Self-improving AI agent from Nous Research. 76.6k stars, MIT. The agent creates skills from experience, improves them during use, and maintains memory across sessions.

Not a framework for building agents. This is a ready-to-run agent with learning built in.

What makes it different

Learning loop: agent creates skills autonomously, then self-improves them at runtime. Skills are compatible with agentskills.io open standard.

Cross-session memory: FTS5 session search + LLM summarization. Plus “Honcho dialectic user modeling” that builds a profile of the user over time.
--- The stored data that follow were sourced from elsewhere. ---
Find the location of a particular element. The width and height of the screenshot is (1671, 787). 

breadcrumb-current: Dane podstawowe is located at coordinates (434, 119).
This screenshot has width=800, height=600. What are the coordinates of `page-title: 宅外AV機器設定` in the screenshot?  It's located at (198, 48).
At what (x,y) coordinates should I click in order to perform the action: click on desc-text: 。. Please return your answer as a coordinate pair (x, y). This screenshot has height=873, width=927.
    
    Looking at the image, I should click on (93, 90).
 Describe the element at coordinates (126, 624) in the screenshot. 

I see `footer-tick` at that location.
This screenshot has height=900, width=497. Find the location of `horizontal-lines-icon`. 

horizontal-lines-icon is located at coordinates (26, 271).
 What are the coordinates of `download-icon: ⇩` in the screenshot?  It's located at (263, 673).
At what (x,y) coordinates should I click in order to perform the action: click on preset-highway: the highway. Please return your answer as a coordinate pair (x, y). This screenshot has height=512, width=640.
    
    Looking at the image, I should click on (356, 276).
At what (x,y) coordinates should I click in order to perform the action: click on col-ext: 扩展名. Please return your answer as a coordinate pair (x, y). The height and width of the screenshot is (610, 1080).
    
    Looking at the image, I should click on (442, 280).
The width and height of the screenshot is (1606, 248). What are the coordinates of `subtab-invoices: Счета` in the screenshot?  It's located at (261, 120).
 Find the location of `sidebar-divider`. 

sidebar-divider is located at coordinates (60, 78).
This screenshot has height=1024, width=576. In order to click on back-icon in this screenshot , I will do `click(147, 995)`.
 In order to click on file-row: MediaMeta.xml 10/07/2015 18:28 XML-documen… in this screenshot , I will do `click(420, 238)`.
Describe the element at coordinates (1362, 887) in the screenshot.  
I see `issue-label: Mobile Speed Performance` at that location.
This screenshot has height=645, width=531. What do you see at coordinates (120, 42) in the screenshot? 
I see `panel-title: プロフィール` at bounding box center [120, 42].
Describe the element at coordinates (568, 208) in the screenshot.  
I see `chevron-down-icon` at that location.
Multi-platform native: one gateway process handles Telegram, Discord, Slack, WhatsApp, Signal, Email. Same conversation continues across platforms. Voice memos transcribed automatically.

Six deployment backends:

200+ models: any OpenAI-compatible API. Switch with hermes model, no code changes.

Architecture

CLI TUI / Telegram / Discord / Slack / WhatsApp / Signal / Email
    ↓
  Gateway (single process, all platforms)
    ↓
  Agent Loop (tool calls, responses, learning)
    ↓
  Terminal Backend (local / Docker / SSH / Daytona / Modal / Singularity)

40+ built-in tools, MCP server integration, parallel subagents, Python RPC, cron scheduler.

Research angle

Nous uses Hermes for training data: batch trajectory generation, trajectory compression, Atropos RL environments. The agent’s tool-calling traces become training data for the next generation of models.

This connects to decision-traces-compound: every agent action becomes a training signal. And to asi-evolve-ai-research-agents: both systems use agent outputs to improve the underlying models.

How it compares to our stack

Hermes Agent Our approach (sgr-agent + Claude Code)
Language Python Rust
Learning Auto-creates skills Skills authored in SKILL.md, hot-reloaded
Memory FTS5 + LLM summarization Solograph (FalkorDB + vectors)
Deployment 6 backends including serverless Local + competition RPC
Models 200+ via OpenRouter Provider-agnostic (config.toml)
Tools 40+ Python 14 generic + domain middleware

Key insight from Hermes: skill self-improvement at runtime is something our self-evolution pattern describes in theory (fixed/mutable partition). Hermes implements it in production.

The serverless backends (Daytona, Modal) are also interesting for infra-two-tools: agent hibernates when idle, wakes on demand.